Texte fourni:

En LIGNE : GEOMORPHOLOGIE


Yann Le Jeune, Chantal Leroyer et Jean-François Pastre, « L’évolution holocène de la basse vallée de la Marne (Bassin parisien, France) entre influences climatiques et anthropiques », Géomorphologie : relief, processus, environnement, 4/2012 | 2012, 459-476.


Résumé :

Le remplissage de fond de vallée du cours inférieur de la Marne a été étudié sur plusieurs sites. L’étude des séquences sédimentaires, les analyses palynologiques, les datations 14C et la prise en compte des données archéologiques ont permis de reconstituer l’évolution du fond de vallée durant l’Holocène. Le début de l’Holocène se caractérise par une incision importante dans les alluvions mises en place lors des périodes froides antérieures. Durant le Préboréal et le Boréal, le niveau de la rivière remonte progressivement, permettant le dépôt de sédiments organiques sur les rives alors que des limons calcaires laminés se déposent en eaux plus profondes. Les données palynologiques montrent des impacts faibles et locaux des populations mésolithiques sur l’environnement. Après une phase d’incision qui pourrait être liée à l’événement 8,2 ka, les dépôts atlantiques sont ensuite principalement représentés par des tufs carbonatés à oncolithes et des dépôts organiques. Les données polliniques montrent en parallèle le développement progressif des activités agricoles dans le bassin-versant pendant le Néolithique ancien. Cependant, jusqu’au début du Subboréal, le fond de vallée reste marqué par l’absence de dépôts détritiques. Les premiers dépôts significatifs de limons dans le fond de vallée de la Marne n’interviennent en effet qu’au cours du Subboréal, soit plus d’un millénaire après les premiers défrichements importants. Le renforcement des activités agricoles entraîne par la suite une érosion importante de la couverture loessique sur les pentes. Les chenaux, principaux et secondaires, sont remblayés par plusieurs mètres de limons. Cette évolution souligne ainsi le passage d’un contrôle climatique à un contrôle anthropique. Les résultats obtenus posent en outre les bases d’une séquence de référence pour les dépôts alluviaux holocènes dans le centre du Bassin parisien.

Entrées de données enregistrées:
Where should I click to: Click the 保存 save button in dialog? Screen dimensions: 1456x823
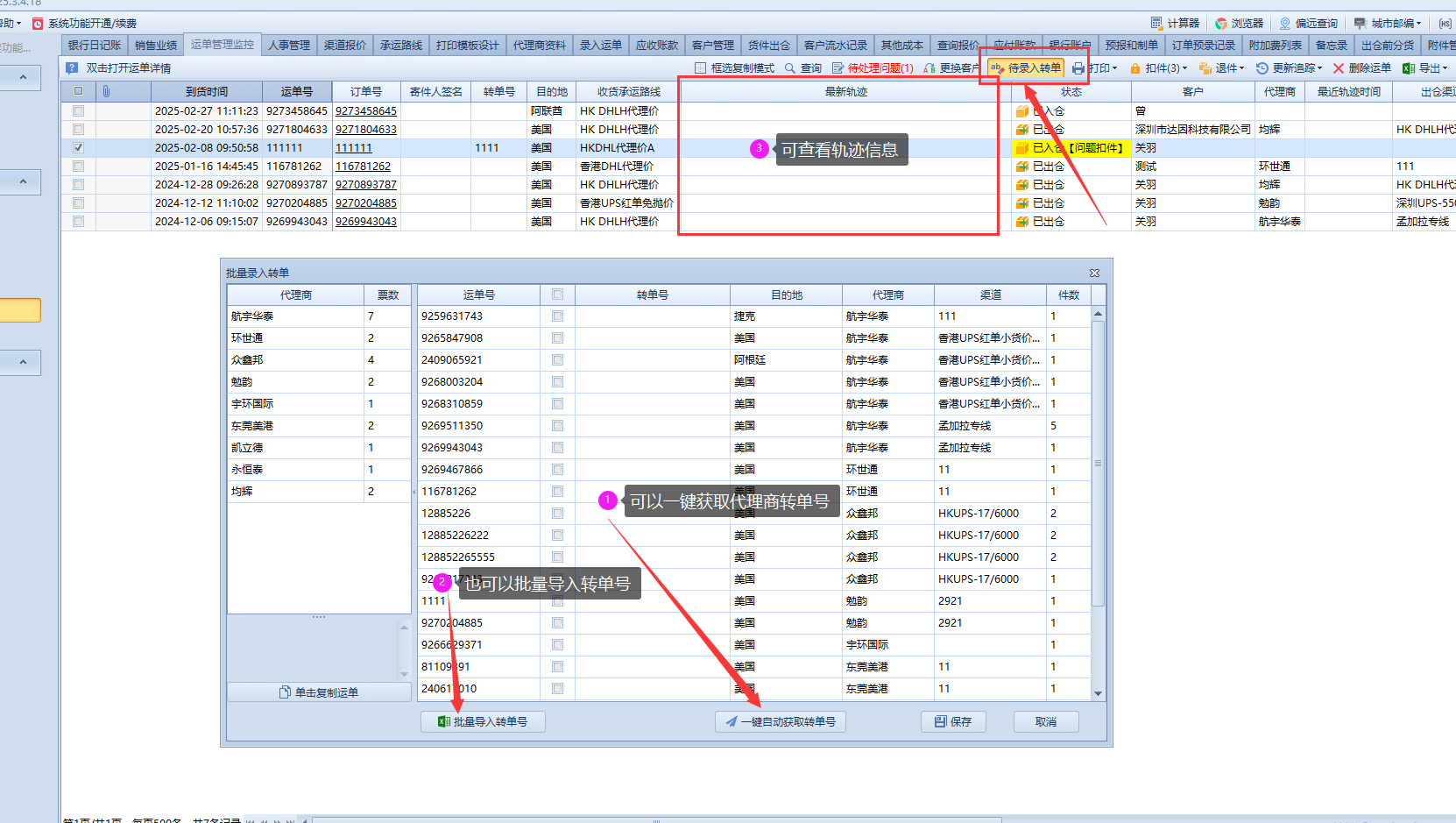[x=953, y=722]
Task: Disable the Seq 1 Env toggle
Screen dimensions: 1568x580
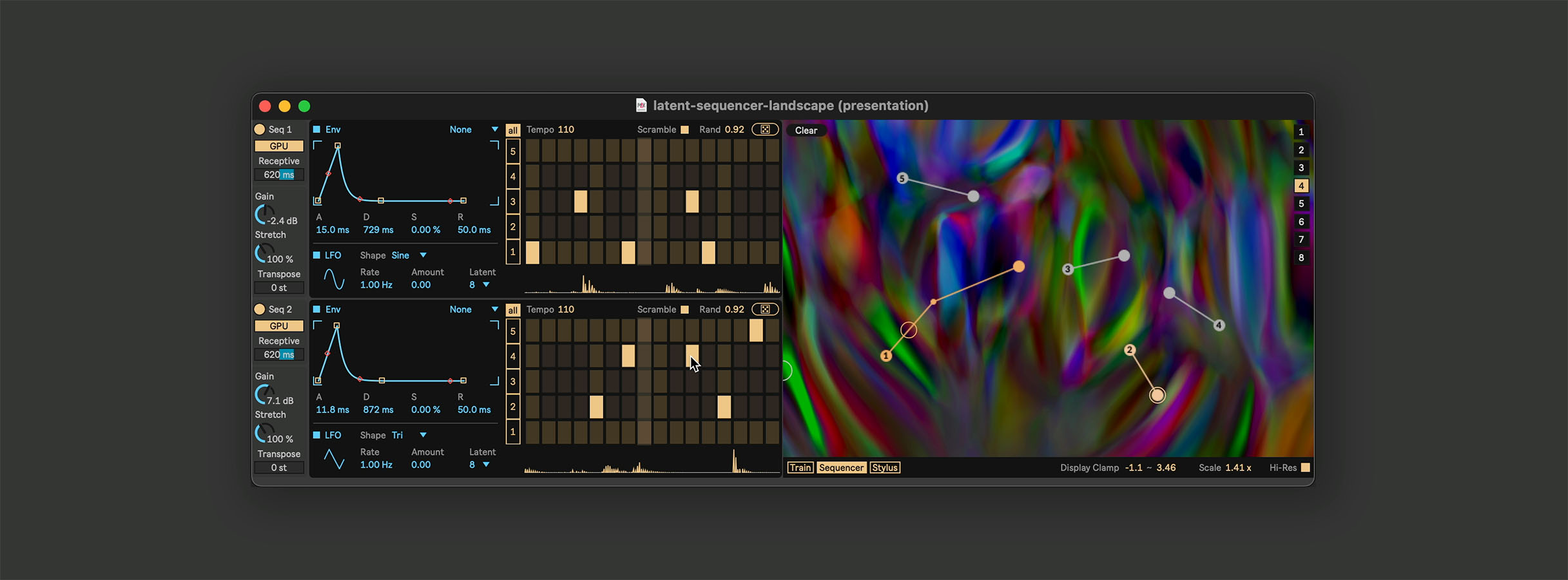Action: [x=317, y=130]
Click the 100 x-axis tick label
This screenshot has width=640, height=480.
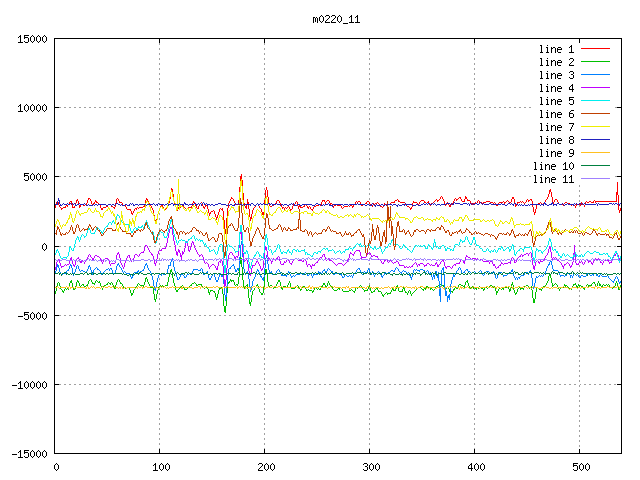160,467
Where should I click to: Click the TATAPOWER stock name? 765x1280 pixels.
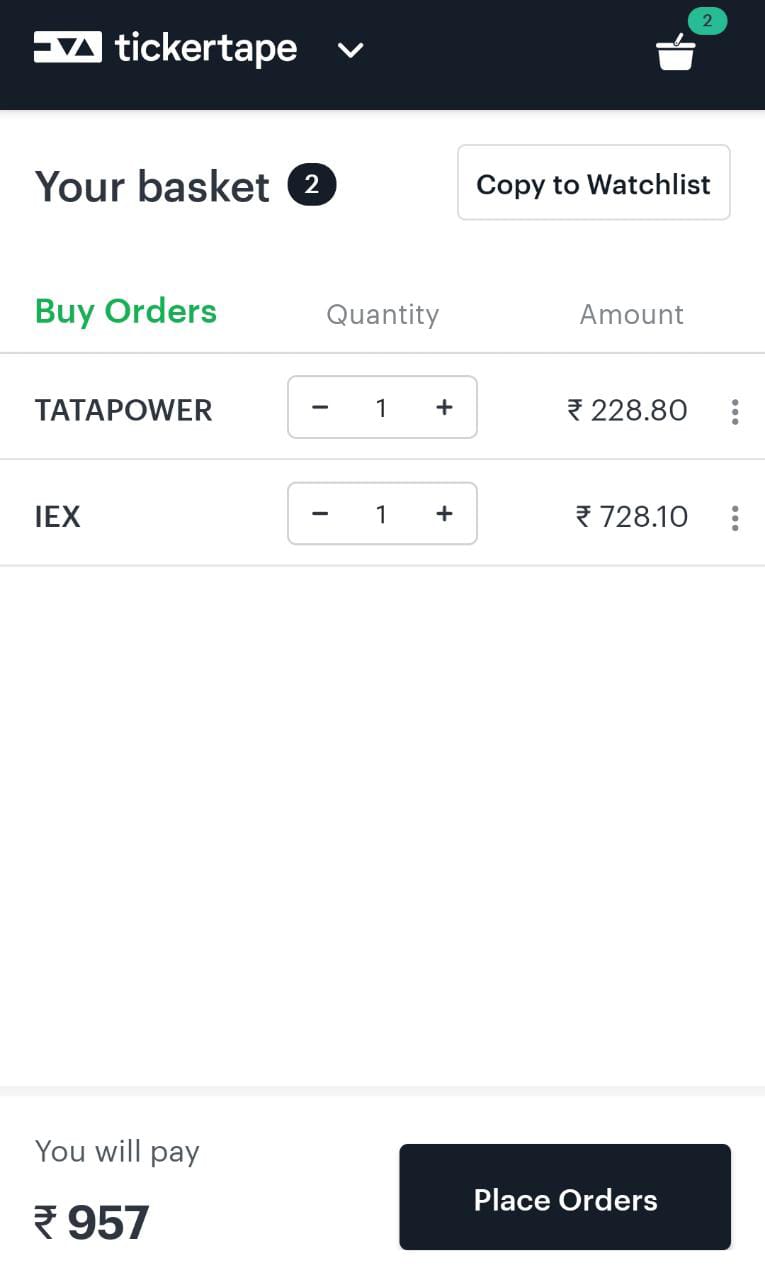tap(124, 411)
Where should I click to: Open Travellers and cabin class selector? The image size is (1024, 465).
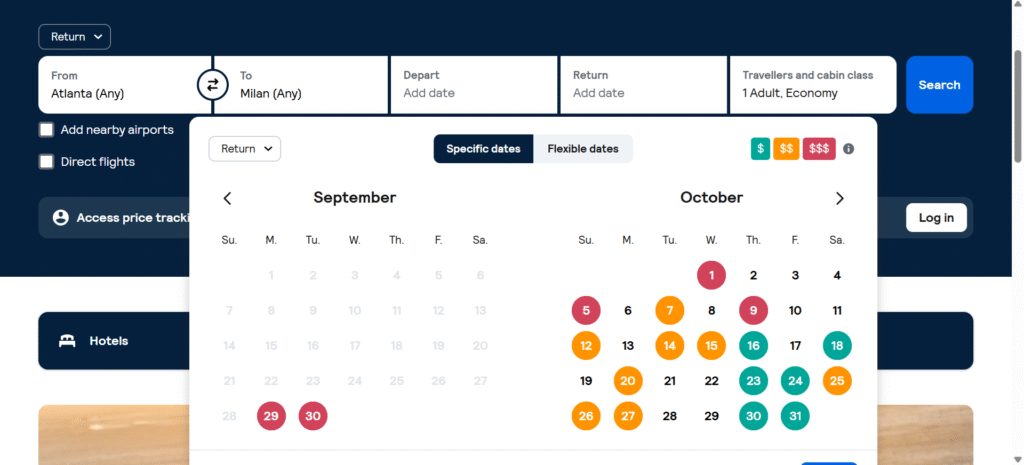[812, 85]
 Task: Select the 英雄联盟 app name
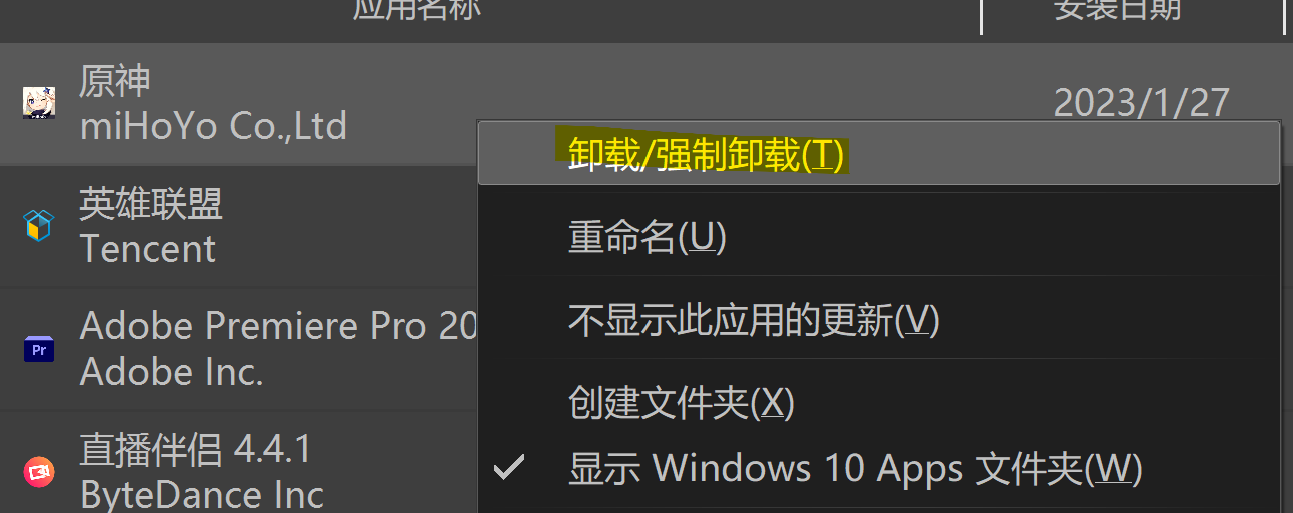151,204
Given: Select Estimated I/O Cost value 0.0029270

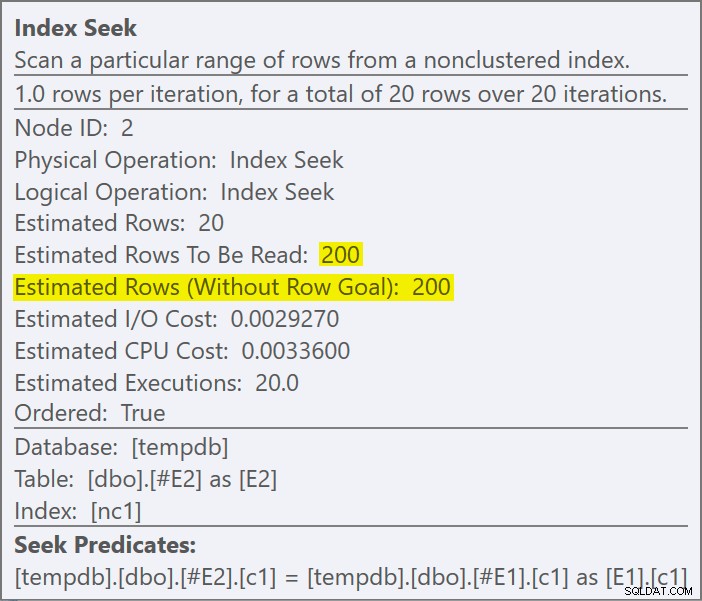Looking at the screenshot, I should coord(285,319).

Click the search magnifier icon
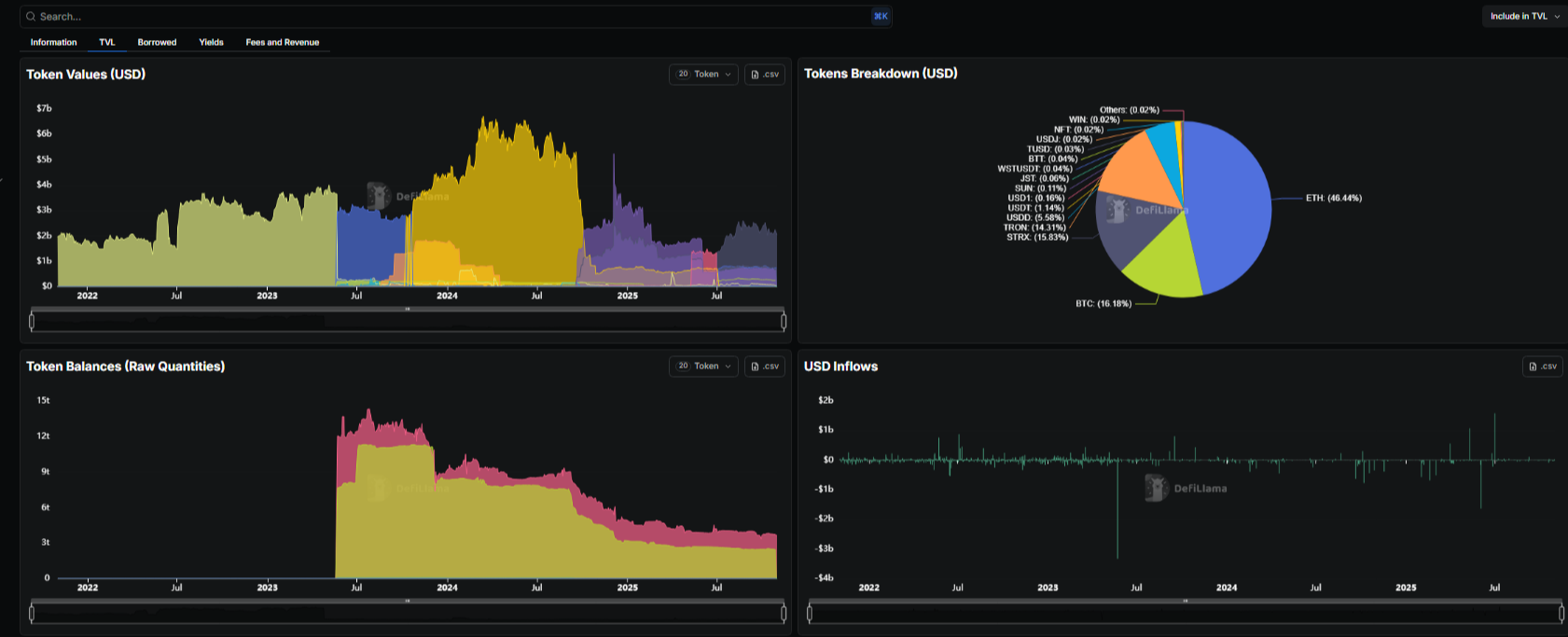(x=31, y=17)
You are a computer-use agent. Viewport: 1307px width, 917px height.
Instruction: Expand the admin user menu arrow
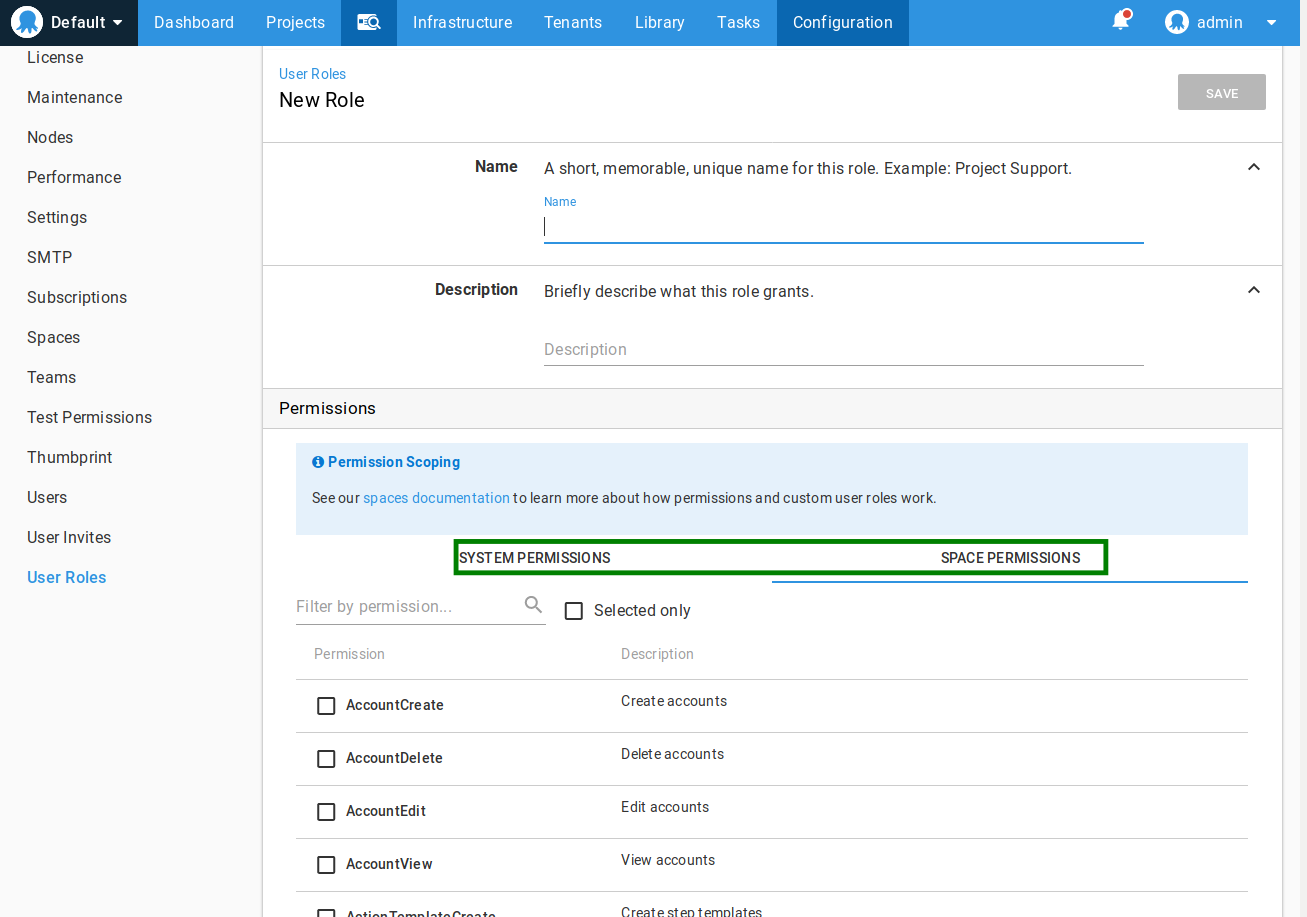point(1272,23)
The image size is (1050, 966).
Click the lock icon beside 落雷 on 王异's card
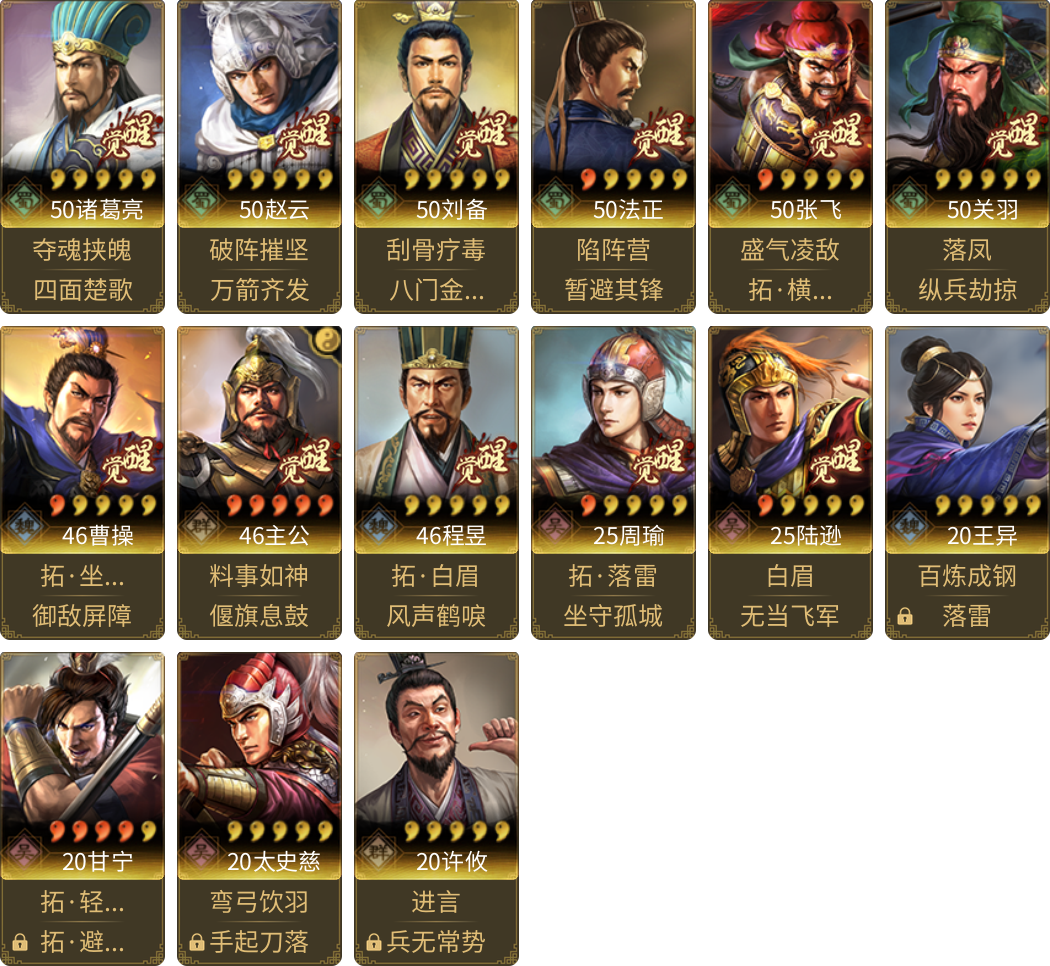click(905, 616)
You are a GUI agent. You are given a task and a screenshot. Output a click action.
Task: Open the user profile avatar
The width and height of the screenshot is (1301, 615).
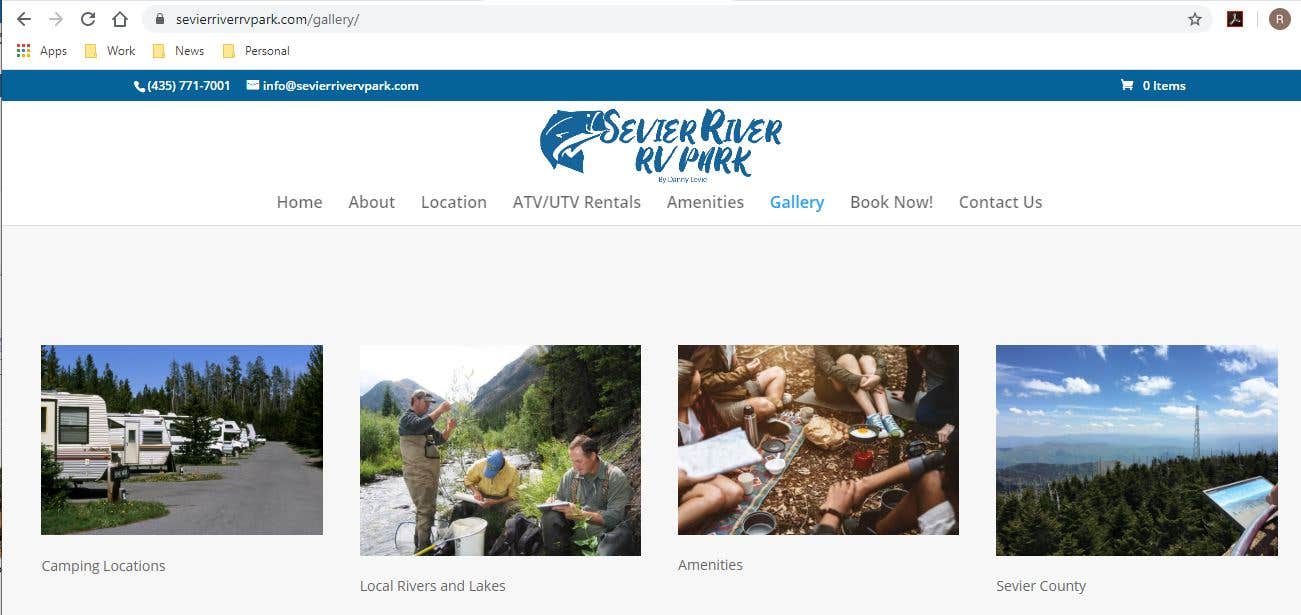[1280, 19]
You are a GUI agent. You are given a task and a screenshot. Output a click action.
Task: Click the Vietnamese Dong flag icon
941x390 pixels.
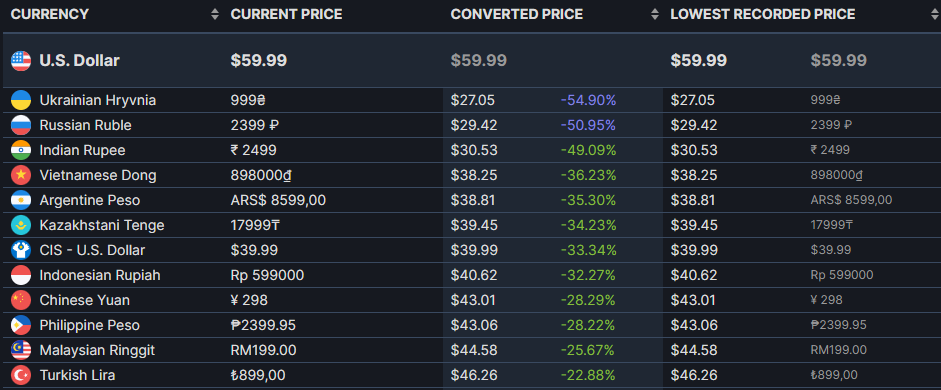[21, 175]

Objectif A: Les affirmations suivantes concordent-elles avec le texte fourni ? (i) Le début de l’Holocène est marqué par une forte incision dans les alluvions antérieures. (ii) Les premiers dépôts significatifs de limons apparaissent dans le fond de vallée dès le Boréal. (iii) Les données palynologiques révèlent un fort impact des populations mésolithiques sur l’environnement. Pour chacune, répondez par oui ou non et citez les mots décisifs du texte.
Objectif B: D’après le texte fourni, quel délai sépare les premiers défrichements importants des premiers dépôts significatifs de limons dans le fond de vallée de la Marne ?

Réponse détaillée A:
(i) Oui : « Le début de l’Holocène se caractérise par une incision importante dans les alluvions mises en place lors des périodes froides antérieures ».
(ii) Non : « Les premiers dépôts significatifs de limons dans le fond de vallée de la Marne n’interviennent en effet qu’au cours du Subboréal ».
(iii) Non : « Les données palynologiques montrent des impacts faibles et locaux des populations mésolithiques sur l’environnement ».

Réponse détaillée B: Plus d’un millénaire.